--- START OF PAGE EXCERPT ---

# Really naive noob question: do Blu-ray discs have the dvd version too?



## merc (Oct 3, 2009)

Thinking about finally getting an oppo Blu-ray player but still have oppo dvd players and standard dvd players in all other rooms and in our vehicles.

If I start buying blu-ray movies, do they also come with dvd versions which we can watch in other rooms and vehicles or do I need to buy both a blu ray and dvd movie?

Thanks for the help and patience with such a dumb noob question.


----------



## Kal Rubinson (Aug 3, 2006)

Bluray discs are not playable on regular DVD players and almost never come with a DVD-version in the box.

Kal


----------



## GranteedEV (Aug 8, 2010)

The Blu Ray disc so that you need the "Blue" wavelength laser to read it, that's how they get so much information onto the disk. A dvd player's red laser just couldn't get information out of that.


----------



## nholmes1 (Oct 7, 2010)

The last 3 blu-ray's I bought also included a DVD version at an increased cost but less than the cost of the DVD purchased seperately.


----------



## tonyvdb (Sep 5, 2007)

--- END OF PAGE EXCERPT ---
--- START OF GIVEN INFORMATION ---

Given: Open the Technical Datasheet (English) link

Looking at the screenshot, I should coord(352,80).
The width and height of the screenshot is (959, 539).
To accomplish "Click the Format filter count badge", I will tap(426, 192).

--- END OF GIVEN INFORMATION ---

* _TASK INSTRUCTIONS_:
**a)** In the Blu-ray forum thread, what kind of laser does GranteedEV say a DVD player has?
**b)** Translate this sentence from the Blu-ray forum thread into Spanish: "Bluray discs are not playable on regular DVD players and almost never come with a DVD-version in the box."
**c)** Pick up the Blu-ray forum thread from the point where it stops.
The data above is separate from the Blu-ray forum thread.

* _ANSWERS GIVEN_:
**a)** A red laser.

**b)** Los discos Bluray no se pueden reproducir en reproductores de DVD normales y casi nunca incluyen una versión en DVD en la caja.

**c)**
Thats all correct however there are a few BluRay combo packs that do have both the BluRay and a DVD copy


----------



## merc (Oct 3, 2009)

Thanks for the help and responses!

Well, in that case, I guess I'll just stick with my dvd world for now.
I was going to buy a blu-ray player and then get the 35th anniversary blu-ray of Rocky Horror($22), but if it doesn't come with the dvd version I'll probably just either get the dvd for around $10 or redbox rent the dvd. 

Thanks again for the help.


----------



## bambino (Feb 21, 2010)

There are several Blu-rays that have a DVD packaged in the same carton, most however come with a Digital copy. I guess i shouldn't say most but alot do.:T


----------



## merc (Oct 3, 2009)

bambino said:


> There are several Blu-rays that have a DVD packaged in the same carton, most however come with a Digital copy. I guess i shouldn't say most but alot do.:T


What do you mean by - comes with a "Digital Copy"?


----------



## bambino (Feb 21, 2010)

A digital copy is a disc that you can use to download the movie onto you PC or Ipod etc. You put the disc in and type in a code that comes with the disc and it downloads it to whatever portable device you might be useing, i have not used any of my digital copy's but i think you can only download them to one specific device, such as either your Ipod or PC.:T


----------



## Whsperz (Apr 27, 2010)

As far as Digital Copies are concerned, it is allowed to go to another device one time and no others. It really isn't that useful unless you want it on your mp3 player IMO. I tried it once, wasn't very impressed, not wasting anymore time with it.


----------



## bambino (Feb 21, 2010)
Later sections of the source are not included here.